Current docking programs are able to predict, in general, correct binding modes. However, a major limitation of most docking protocols is the calculation of accurate binding energies. Such limitations are largely associated with the large number of approximations considering during a docking run such as the treatment of solvent and the flexibility of the macromolecular system e.g., protein-ligand complex. Other major challenges are covalent docking and the accurate and fast modeling of metallic interactions during the docking process.

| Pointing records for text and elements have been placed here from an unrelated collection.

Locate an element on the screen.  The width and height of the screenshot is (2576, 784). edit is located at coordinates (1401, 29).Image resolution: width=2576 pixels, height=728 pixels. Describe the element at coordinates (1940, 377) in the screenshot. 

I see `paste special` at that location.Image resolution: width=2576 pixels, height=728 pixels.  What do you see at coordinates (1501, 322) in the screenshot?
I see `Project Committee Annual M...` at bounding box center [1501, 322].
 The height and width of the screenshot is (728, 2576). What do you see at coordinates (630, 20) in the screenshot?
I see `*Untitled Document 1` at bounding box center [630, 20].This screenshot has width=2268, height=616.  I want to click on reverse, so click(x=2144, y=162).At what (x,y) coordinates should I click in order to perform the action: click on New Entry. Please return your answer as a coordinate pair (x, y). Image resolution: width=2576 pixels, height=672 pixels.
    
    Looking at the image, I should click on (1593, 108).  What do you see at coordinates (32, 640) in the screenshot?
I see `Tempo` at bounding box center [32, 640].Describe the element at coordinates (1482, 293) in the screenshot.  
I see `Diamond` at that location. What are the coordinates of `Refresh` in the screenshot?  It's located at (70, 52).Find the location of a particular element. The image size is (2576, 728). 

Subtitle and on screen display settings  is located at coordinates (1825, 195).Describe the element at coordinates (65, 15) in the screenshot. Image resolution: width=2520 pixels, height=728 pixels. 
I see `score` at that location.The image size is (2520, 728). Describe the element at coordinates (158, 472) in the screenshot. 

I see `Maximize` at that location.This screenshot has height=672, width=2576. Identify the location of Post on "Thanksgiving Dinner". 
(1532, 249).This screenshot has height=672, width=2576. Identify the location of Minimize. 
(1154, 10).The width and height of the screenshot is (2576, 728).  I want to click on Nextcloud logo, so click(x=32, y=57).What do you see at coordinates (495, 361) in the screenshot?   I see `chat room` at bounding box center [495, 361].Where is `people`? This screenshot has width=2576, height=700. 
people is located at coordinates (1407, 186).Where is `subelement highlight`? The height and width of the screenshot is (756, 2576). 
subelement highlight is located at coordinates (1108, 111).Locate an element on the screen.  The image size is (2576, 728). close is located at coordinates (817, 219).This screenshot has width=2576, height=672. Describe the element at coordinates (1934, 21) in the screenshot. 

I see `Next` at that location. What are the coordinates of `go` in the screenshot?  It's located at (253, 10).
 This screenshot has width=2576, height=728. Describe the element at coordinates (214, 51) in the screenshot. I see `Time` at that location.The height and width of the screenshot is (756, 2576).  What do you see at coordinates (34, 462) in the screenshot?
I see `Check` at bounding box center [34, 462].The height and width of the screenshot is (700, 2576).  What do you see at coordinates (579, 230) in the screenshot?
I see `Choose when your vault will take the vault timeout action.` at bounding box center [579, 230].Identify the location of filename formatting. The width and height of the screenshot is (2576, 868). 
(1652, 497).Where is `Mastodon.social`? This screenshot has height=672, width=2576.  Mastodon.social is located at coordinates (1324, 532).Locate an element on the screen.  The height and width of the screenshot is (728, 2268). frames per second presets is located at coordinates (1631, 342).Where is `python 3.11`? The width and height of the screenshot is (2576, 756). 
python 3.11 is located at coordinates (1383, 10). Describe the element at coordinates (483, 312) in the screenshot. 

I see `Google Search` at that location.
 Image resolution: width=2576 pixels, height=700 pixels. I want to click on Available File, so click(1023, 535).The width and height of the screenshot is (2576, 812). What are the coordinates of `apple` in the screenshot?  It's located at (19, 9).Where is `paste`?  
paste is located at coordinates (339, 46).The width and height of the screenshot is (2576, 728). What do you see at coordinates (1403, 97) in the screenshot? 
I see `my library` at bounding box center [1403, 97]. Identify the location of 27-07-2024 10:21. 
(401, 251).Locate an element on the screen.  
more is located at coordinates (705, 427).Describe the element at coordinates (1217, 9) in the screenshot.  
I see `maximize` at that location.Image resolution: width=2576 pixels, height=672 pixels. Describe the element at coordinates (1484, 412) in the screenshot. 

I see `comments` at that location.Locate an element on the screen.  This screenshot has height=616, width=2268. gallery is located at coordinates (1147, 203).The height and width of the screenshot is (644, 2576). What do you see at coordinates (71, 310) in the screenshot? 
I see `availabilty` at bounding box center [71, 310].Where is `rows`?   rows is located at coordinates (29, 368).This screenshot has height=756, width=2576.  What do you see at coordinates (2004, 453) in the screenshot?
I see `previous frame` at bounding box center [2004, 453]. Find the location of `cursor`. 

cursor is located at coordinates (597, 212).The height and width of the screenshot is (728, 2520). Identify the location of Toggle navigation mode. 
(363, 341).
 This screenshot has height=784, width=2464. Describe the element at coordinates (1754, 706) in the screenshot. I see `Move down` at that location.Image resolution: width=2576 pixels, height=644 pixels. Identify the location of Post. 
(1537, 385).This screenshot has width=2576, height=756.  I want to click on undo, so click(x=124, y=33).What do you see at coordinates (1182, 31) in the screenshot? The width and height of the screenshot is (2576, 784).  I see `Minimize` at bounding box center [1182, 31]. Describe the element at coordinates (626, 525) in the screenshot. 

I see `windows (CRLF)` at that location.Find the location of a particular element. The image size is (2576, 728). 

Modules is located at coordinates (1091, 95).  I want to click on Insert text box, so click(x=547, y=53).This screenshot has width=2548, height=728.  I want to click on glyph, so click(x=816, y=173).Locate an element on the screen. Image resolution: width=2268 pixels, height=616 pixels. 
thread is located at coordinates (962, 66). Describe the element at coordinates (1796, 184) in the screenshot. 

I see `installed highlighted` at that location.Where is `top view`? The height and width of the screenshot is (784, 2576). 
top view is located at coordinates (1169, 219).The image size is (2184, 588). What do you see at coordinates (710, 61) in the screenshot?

For practical applications, docking should integrated with other experimental or computational techniques, depending on the primary goals of the study. For instance, biophysical or biochemical experiments have to be done to confirm the putative binding or biological activity predicted with docking. Indeed, virtual screening campaigns are multidisciplinary cycles which involve complementary techniques to further improve hit identification and optimization. Molecular dynamics, free energy perturbation methods and quantum mechanics/molecular mechanics (QM/MM) calculations are instances of methods that can be conducted to improve the calculation of binding energies. These methods are usually applied for selected binding poses generated with docking. In any application, the use of a docking program needs careful selection and validation to correctly assess its prediction power towards a specific problem. Additionally, any preliminary results should be contrasted to at least two more programs or structures using a consensus approach. While some aspects of simulation and calculation still need improvement, current docking methods may provide valuable guidance to drug design and optimization.